Celebrating its 22nd anniversary, the ACUIA established its mission to become the “premier and quality provider of credit union internal audit resources.”
Today, Chase chairs ACUIA’s board of directors, recruiting new members and making credit unions aware of the association and how they can benefit from it.
“I think internal auditing is a growth area for credit unions because they are facing increasing challenges of staying on top of the compliance regulations and risk-assessment management,” said Chase. ACUIA assists credit unions, both small and large, in developing internal audit functions to address the changing industry and regulatory demands.
The association’s founder, Terry McEachern, got the idea for the ACUIA after attending a professional seminar in 1988 when she met a few other credit union internal auditors.
“I enjoyed the rapport we developed during the meeting and wondered if there were other credit union internal auditors in Wisconsin….could we expand these relationships,” wrote McEachern on ACUIA’s website. She is chief internal auditor for the $1.2 billion Royal Credit Union in Eau Claire, Wis.
McEachern decided to organize the association’s first meeting with eight other credit union employees from Wisconsin and Minnesota. The ACUIA was incorporated as a nonprofit organization in 1990. When first word got out about the new association, McEachern began fielding calls from other credit unions from around the country.
“It became readily apparent that there was a need of our organization in other parts of the country," she wrote. "We divided the country into regions, assigned regional directors and turned our attention toward a national organization.”
From a small group of eight members, the ACUIA has grown into a membership of 640 strong.
“We are a very passionate group. We are a very active group and one of our greatest benefits is networking,” declared Chase.
ACUIA’s networking also extends to helping members learn from each other. One of the most popular features is an online forum where members from around the nation converge daily to ask and answer questions on just about every internal audit challenge, issue or dilemma. The forum is coordinated by Warren Whiteoak, an internal auditor for the $548 million Progressive Credit Union in New York City.
“The forum started two years ago, and it already has 15 subsections of topics. The general forum has about 1,600 hits, so it’s pretty widely used,” said Whiteoak. “Networking is one of the most interesting things in the credit union industry because people will share information with you, unlike the banking world.”
Whiteoak also writes a column about the forum for ACUIA’s quarterly magazine, which covers the latest industry news and trends. To open more channels of communications with its members and others, the association recently tapped into the social media, opening a Twitter account, Facebook and LinkedIn pages.
ACUIA also focuses on professional development and continuing professional education. The association’s annual conference and regional meetings sponsor professional seminars.

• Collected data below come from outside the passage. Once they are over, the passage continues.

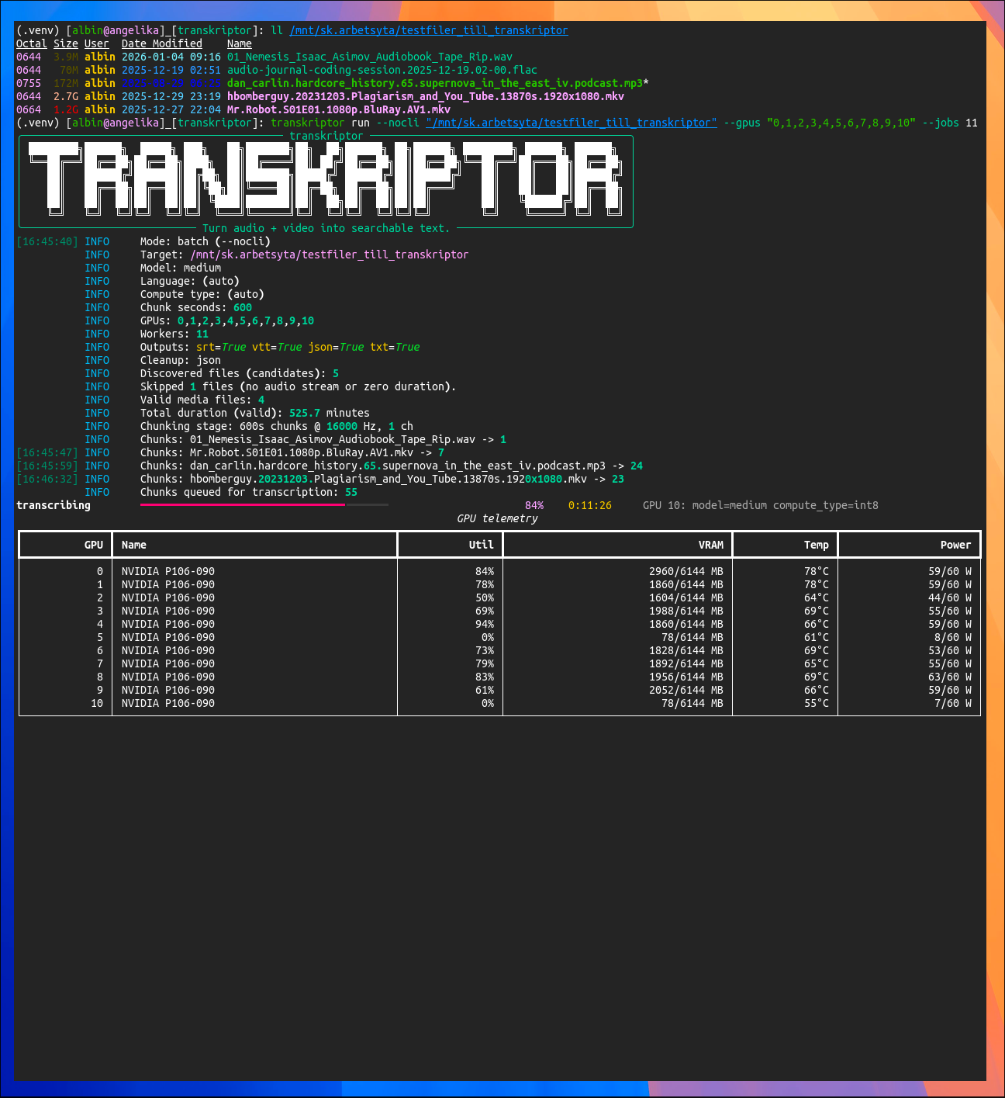Click the transcribing progress bar
This screenshot has width=1005, height=1098.
(264, 504)
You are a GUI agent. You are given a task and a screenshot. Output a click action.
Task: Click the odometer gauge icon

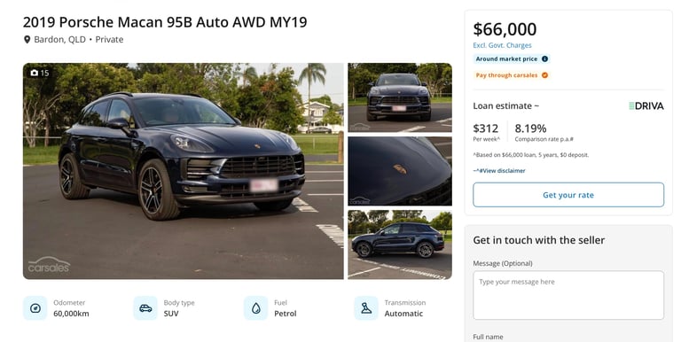(x=35, y=308)
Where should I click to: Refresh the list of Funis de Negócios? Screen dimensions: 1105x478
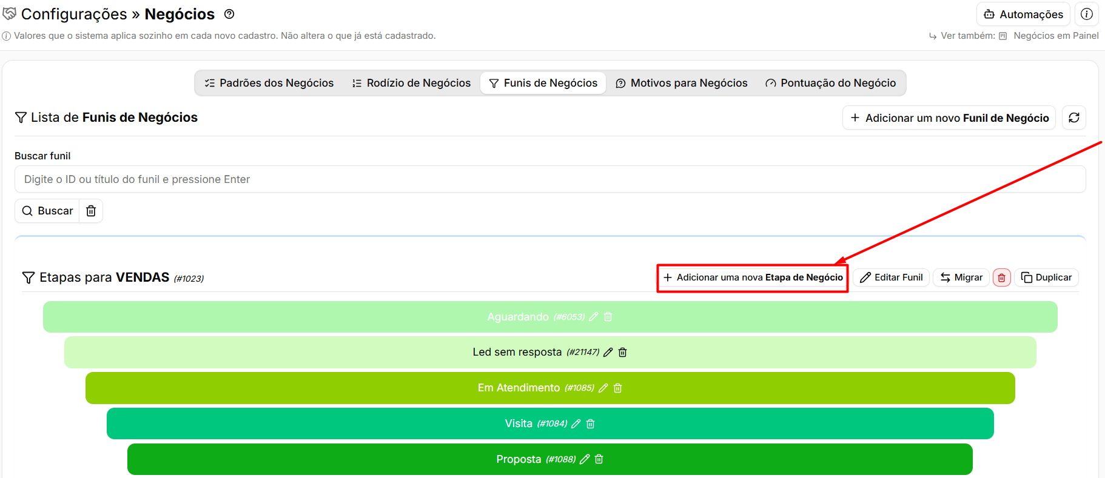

The association also holds three webinars annually to help members stay ahead of expected regulatory or industry changes.
“We really try to stay on top of whatever it is examiners are looking at,” said Chase. “We actually like to know what examiners are going to look at before they know what they are looking at.”
Although an internal auditor’s primary role is to provide an independent, objective view of the activities in the credit union, today’s internal auditor wears many hats.
“These days, internal auditors are also active in risk-management assessments and identify the key controls in place and test those controls to make sure they are working properly...to ensure something cannot go wrong in the [credit union’s] processes through errors or fraud,” Chase explained.
She also noted internal auditors are becoming more involved in identifying inefficiencies throughout credit union operations.
“Because we look at so many areas of the credit union, we can spot ways to improve efficiencies,” Chase said. “A lot of times employees are so focused on their particular area of work that they may not see someone in another area who is doing the same work or doing something else that could be making the work harder. So we help try to identify those things to help operational efficiencies.”